--- Task ---
Copy the items from the line with "Given: Share the My Birthday event" to the line with "Looking at the screenshot, I should [x=20, y=19].", putting "Task" in place of "Given" and keeping everything else the same.

────────────────────

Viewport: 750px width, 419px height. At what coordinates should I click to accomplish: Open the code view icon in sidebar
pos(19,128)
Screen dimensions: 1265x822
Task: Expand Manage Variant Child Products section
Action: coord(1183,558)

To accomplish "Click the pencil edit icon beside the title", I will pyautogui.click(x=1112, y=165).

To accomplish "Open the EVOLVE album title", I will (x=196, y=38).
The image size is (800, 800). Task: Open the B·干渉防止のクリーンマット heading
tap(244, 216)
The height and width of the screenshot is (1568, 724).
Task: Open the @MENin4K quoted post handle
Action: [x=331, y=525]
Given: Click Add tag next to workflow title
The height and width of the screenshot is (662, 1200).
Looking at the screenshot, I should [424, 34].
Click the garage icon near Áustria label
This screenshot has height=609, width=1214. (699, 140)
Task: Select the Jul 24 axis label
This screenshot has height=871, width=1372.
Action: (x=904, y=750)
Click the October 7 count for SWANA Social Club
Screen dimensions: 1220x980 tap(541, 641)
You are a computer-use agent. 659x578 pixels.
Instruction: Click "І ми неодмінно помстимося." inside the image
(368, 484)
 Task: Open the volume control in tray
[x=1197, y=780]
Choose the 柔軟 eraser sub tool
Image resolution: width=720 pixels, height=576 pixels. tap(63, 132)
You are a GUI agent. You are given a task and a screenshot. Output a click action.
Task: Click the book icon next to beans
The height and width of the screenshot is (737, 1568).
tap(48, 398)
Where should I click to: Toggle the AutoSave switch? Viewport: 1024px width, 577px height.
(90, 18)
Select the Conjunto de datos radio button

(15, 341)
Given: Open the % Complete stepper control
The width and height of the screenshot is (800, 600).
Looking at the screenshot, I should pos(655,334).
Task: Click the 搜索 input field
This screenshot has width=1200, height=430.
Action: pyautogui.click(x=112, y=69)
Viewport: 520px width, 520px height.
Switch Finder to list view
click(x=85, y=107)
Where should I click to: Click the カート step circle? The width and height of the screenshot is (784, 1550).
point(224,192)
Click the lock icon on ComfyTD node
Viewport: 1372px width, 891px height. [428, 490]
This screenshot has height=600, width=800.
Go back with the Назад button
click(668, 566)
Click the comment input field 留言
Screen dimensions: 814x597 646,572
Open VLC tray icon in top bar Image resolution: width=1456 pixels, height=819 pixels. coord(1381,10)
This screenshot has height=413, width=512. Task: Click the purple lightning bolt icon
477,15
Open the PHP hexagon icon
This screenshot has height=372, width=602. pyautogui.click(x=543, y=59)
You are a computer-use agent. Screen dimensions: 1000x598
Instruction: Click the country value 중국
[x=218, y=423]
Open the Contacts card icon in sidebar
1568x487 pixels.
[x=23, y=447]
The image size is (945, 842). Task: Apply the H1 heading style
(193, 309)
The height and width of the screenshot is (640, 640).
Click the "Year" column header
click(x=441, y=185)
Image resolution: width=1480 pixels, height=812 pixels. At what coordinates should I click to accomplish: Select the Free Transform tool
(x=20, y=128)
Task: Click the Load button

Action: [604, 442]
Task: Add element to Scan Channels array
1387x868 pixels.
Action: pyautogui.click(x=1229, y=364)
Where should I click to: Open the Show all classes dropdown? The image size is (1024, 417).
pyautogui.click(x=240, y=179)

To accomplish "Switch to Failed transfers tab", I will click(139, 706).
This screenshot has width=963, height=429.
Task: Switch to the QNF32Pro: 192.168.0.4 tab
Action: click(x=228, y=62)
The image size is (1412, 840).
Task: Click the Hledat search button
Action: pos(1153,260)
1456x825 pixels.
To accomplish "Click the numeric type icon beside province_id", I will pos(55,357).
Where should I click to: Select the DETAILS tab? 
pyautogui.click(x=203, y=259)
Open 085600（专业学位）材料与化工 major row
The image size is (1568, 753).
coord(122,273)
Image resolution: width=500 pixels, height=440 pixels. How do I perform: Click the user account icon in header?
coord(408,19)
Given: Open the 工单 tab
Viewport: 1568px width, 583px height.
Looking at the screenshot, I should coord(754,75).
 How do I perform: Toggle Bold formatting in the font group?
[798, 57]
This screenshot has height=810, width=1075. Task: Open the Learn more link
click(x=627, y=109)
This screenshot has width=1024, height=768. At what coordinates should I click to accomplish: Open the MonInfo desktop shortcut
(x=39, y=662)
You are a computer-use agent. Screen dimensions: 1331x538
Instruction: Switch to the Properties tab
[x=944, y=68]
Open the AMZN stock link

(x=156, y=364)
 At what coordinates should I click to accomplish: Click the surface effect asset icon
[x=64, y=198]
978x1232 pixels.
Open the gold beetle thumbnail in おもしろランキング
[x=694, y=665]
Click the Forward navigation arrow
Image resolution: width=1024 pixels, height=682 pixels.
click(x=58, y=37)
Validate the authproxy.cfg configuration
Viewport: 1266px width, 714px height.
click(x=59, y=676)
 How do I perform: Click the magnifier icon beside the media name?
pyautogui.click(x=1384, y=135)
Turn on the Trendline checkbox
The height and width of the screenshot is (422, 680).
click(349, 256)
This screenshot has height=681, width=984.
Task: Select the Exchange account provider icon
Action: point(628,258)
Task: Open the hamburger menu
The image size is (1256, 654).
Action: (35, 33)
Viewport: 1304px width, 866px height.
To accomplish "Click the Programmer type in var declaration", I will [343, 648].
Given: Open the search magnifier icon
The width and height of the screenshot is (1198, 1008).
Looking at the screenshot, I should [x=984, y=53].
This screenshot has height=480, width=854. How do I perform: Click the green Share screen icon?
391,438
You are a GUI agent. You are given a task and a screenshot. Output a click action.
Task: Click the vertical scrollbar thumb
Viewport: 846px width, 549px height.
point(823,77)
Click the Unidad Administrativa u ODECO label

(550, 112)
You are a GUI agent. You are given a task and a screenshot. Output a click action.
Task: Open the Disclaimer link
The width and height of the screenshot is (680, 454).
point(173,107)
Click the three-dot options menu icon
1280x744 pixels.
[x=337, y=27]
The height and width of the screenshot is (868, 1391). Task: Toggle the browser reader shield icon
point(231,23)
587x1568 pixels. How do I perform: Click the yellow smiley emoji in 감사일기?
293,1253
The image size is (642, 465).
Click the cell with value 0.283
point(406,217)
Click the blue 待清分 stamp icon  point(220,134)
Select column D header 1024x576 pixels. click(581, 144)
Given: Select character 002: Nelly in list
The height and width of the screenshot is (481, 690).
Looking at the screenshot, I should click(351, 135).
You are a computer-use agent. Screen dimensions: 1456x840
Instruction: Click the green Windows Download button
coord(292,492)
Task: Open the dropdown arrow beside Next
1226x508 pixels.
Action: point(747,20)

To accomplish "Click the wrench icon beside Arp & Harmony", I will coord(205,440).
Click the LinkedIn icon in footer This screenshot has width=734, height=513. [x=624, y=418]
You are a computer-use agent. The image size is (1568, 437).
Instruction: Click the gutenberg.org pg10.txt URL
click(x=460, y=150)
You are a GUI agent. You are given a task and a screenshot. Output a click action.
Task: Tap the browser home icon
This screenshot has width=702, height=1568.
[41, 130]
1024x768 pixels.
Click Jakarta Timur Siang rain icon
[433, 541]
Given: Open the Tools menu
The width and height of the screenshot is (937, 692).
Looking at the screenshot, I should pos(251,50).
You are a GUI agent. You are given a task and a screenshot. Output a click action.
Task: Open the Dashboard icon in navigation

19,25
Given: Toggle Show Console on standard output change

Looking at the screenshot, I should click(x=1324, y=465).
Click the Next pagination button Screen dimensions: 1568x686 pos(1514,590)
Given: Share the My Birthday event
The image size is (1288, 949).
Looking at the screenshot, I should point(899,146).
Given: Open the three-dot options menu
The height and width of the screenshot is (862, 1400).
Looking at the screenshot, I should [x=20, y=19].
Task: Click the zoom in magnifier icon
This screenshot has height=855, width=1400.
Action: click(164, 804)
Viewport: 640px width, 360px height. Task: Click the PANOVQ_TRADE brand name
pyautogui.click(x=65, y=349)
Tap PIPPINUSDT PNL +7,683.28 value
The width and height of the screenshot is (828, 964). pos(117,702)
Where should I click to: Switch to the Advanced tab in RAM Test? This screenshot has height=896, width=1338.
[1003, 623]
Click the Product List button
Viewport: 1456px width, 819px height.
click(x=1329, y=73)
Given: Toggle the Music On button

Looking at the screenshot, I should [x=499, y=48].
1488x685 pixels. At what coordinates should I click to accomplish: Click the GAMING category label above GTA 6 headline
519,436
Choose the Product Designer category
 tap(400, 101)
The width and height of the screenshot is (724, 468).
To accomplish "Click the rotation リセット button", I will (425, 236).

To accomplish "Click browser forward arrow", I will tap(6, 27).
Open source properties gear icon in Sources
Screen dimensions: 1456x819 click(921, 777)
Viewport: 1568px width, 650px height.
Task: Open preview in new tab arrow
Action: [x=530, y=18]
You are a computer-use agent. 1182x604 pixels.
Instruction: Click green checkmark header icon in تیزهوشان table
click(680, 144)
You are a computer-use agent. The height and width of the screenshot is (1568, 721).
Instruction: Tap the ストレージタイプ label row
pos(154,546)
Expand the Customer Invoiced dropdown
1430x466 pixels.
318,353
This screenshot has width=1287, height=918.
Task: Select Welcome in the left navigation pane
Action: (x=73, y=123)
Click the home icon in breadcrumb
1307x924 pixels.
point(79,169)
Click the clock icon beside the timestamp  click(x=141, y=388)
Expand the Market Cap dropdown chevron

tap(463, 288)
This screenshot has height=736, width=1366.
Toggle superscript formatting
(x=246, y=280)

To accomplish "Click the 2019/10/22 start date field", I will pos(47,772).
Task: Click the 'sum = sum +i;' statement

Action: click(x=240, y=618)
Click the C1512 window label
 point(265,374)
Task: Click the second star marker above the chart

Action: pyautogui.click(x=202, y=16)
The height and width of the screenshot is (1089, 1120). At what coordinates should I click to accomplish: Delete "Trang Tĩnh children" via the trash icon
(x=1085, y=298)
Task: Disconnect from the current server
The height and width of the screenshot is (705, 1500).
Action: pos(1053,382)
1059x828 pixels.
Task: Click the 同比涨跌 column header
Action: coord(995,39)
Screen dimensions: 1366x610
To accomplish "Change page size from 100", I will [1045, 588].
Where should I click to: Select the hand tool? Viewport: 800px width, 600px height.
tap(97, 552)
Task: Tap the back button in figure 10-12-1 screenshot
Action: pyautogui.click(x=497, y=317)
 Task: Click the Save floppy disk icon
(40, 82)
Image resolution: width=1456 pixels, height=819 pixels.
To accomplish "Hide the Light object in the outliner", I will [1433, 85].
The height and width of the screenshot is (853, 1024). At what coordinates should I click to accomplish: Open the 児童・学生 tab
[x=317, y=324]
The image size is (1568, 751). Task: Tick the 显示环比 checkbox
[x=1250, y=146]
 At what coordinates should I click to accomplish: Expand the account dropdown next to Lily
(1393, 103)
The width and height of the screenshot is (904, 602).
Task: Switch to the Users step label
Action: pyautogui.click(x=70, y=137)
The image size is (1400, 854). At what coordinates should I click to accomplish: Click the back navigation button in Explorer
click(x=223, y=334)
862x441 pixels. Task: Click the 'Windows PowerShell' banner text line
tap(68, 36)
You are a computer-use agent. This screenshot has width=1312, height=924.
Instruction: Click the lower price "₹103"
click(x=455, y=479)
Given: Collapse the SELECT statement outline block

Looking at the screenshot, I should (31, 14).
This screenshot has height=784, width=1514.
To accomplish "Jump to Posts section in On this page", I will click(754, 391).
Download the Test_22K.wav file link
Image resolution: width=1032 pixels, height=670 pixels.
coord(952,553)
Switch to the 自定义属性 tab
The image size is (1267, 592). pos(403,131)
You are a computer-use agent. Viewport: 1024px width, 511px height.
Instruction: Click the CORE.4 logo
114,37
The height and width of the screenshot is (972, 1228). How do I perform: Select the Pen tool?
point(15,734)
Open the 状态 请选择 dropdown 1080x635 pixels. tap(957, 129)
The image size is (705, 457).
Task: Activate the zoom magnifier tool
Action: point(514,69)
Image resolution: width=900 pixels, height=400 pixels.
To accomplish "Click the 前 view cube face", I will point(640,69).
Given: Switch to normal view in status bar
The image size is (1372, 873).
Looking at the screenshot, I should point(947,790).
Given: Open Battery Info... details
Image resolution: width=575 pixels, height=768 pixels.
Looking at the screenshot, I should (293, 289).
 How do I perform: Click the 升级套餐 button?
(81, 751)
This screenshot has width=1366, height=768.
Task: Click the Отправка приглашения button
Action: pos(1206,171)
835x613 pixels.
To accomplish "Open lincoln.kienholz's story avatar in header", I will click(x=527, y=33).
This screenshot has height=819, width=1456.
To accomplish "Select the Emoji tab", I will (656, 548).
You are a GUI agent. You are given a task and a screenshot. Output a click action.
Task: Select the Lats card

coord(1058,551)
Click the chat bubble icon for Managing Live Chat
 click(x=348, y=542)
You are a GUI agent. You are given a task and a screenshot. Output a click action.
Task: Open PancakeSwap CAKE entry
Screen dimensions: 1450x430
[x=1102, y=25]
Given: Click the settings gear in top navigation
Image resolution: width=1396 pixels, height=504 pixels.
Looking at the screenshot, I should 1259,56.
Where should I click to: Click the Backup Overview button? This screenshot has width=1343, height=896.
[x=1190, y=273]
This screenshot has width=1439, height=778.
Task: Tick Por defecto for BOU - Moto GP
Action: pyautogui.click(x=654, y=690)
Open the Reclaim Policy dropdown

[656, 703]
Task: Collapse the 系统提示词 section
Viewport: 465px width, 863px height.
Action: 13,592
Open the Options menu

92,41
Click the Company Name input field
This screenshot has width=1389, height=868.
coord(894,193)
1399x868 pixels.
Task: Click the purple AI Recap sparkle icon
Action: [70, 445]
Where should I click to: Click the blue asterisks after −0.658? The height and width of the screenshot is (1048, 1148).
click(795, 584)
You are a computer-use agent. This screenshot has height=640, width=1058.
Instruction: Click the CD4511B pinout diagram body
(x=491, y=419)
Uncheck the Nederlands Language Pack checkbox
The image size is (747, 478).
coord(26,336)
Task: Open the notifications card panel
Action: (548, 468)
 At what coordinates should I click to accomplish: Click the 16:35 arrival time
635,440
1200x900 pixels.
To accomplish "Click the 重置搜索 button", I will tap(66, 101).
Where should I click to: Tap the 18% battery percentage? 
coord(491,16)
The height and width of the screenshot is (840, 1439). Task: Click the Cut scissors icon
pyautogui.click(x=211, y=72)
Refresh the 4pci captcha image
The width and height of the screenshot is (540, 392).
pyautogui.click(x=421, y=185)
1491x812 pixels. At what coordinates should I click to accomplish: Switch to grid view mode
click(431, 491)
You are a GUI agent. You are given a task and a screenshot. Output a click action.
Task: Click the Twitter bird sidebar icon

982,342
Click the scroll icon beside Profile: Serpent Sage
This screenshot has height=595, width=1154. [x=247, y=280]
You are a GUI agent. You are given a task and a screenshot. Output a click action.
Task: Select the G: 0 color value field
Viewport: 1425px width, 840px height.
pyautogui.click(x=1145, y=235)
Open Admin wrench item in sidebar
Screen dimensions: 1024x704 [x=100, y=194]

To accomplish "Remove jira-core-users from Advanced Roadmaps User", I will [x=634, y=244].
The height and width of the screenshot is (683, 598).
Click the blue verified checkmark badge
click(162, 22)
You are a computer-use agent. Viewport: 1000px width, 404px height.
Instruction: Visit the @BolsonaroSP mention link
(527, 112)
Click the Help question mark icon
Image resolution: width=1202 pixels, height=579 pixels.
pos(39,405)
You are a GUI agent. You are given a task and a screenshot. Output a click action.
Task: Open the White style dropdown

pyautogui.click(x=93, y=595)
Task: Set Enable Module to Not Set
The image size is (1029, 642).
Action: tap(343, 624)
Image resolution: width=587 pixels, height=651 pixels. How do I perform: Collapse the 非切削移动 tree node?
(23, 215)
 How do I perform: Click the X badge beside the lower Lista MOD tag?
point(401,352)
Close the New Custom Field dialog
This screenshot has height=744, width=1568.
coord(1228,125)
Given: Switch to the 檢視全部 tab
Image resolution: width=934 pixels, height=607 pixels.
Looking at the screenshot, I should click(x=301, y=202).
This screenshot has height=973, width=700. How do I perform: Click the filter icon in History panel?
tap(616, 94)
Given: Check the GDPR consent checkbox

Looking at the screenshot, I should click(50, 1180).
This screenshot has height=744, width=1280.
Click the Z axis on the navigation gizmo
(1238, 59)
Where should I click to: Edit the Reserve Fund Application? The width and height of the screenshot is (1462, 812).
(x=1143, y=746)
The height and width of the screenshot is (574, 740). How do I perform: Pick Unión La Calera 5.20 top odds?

────────────────────

--- Solution for this problem ---
Task: Share the My Birthday event
The image size is (1288, 949).
Looking at the screenshot, I should point(899,146).
Task: Open the three-dot options menu
The height and width of the screenshot is (862, 1400).
Looking at the screenshot, I should [x=20, y=19].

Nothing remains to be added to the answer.